Photo/Illutration Prime Minister Yoshihide Suga answers questions during a Lower House Budget Committee session on Feb. 5. (Kotaro Ebara)

Prime Minister Yoshihide Suga is known for placing great value on self-help and takes a dim view of lawmakers' offspring who win their Diet seats by capitalizing on the political influence and social status of their parents.

How Suga responds to allegations that his son and other employees of a well-known visual media production company wined and dined senior bureaucrats at the telecommunications ministry will be a test of his political integrity.

Suga should understand that his handling of this potential corruption scandal could raise serious questions about his commitment to his political creed if he decides it has nothing to do with him because his son is a “different individual.”

The weekly magazine Shukan Bunshun reported that Yasuhiko Taniwaki, the vice minister for policy coordination at the Ministry of Internal Affairs and Communications, and three other top ministry officials dined with Suga’s eldest son and other executives of Tohokushinsha Film Corp., a Tokyo-based company that produces TV programs and satellite-based broadcasting. The dinners took place on four separate occasions from October to December last year. The bureaucrats did not pay for their meals, nor did they report the dinner to the ministry, according to the Bunshun expose. In addition, they accepted gifts and taxi tickets from the company officials.

The ministry, working with the National Public Service Ethics Board of the National Personnel Authority, has started investigating allegations of a possible violation of the ethics code for central government employees.

The ethics code prohibits central government employees from being treated by stakeholders, such as having a free meal or receiving money or gifts. They are allowed to take meals with stakeholders as long as they pay own way but are required to notify the respective ministries and agencies in advance if the dinner session is a work-related matter that costs more than 10,000 yen ($94.80).

The four did not notify the ministry in advance about the dinners and only did so after they were interviewed about the sessions by Bunshun.

One of the four bureaucrats, Yoshinori Akimoto, director-general of the information and communications bureau, attended a Lower House Budget Committee session to answer questions about the matter. Akimoto admitted to having been wined nd dined by Tohokushinsha, but said he was not aware that stakeholders were present.

His explanation was far from convincing. The four officials recently paid the company for the cost of the dinners and returned money for the gifts and taxi rides. But Akimoto refused to disclose the sums they paid, citing the ongoing investigation.

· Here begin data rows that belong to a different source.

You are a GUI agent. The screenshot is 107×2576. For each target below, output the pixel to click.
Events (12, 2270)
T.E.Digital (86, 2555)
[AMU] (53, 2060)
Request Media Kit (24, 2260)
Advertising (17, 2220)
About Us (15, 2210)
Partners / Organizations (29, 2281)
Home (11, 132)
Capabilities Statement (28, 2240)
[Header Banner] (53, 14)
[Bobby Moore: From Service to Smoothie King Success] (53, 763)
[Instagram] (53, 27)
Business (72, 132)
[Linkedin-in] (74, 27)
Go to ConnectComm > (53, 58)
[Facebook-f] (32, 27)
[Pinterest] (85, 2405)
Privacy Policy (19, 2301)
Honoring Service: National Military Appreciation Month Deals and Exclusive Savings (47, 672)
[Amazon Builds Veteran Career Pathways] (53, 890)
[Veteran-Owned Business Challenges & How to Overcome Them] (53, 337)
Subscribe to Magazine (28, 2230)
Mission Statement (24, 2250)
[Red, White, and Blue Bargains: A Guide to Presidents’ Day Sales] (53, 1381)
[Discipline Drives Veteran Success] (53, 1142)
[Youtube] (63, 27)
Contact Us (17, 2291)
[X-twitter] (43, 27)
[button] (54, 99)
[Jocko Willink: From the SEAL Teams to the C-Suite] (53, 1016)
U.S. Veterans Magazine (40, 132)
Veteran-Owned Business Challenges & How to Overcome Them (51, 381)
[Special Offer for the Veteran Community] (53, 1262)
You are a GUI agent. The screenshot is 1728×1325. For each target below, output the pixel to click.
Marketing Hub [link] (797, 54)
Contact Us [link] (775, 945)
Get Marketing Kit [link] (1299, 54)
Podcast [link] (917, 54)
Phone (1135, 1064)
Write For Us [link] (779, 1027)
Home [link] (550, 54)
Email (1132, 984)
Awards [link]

The revelations threaten to damage public trust in the fairness and neutrality of the administration. The ministry should undertake a thorough investigation into the matter to answer key questions, such as why the senior bureaucrats accepted invitations to these wining and dining sessions, whether there were more sessions than the reported four occasions and whether policy decisions were affected in any way. Then, the ministry should implement strict disciplinary action against them based on the findings.

Suga’s responses to the revelations are baffling.

He has left the job of ascertaining the facts entirely to the ministry. While he spoke with his son about the magazine article over the phone, all he did was to tell him to “cooperate with the fact-finding investigation” by the company. Suga did not even ask his son whether the report was factually accurate.

Suga served as senior vice minister for internal affairs and communications in the Koizumi administration and minister for internal affairs and communications for the first Cabinet of former Prime Minister Shinzo Abe. As a result, Suga maintains strong political clout within the ministry.

When he was minister, he appointed the oldest son as a secretary. Suga stresses that his son is now a “private citizen” who does not hold public office. However, his son is inevitably regarded by ministry officials as someone closely linked to the prime minister.

A series of political scandals that dogged the Abe administration, including those related to Moritomo Gakuen, the Kake Educational Institution and cherry blossom viewing parties, have one factor in common. They all raised suspicions that people close to the leader enjoyed unfair benefits and that bureaucrats, who should act as “servants of the whole community,” supported the corrupt nexus.

If the revelations mean that Suga’s political influence was used for unfair advantages not available to the general public, public trust in politics and the government will be undermined.

Suga should take the possible implications of the matter seriously and provide effective leadership in clarifying the facts.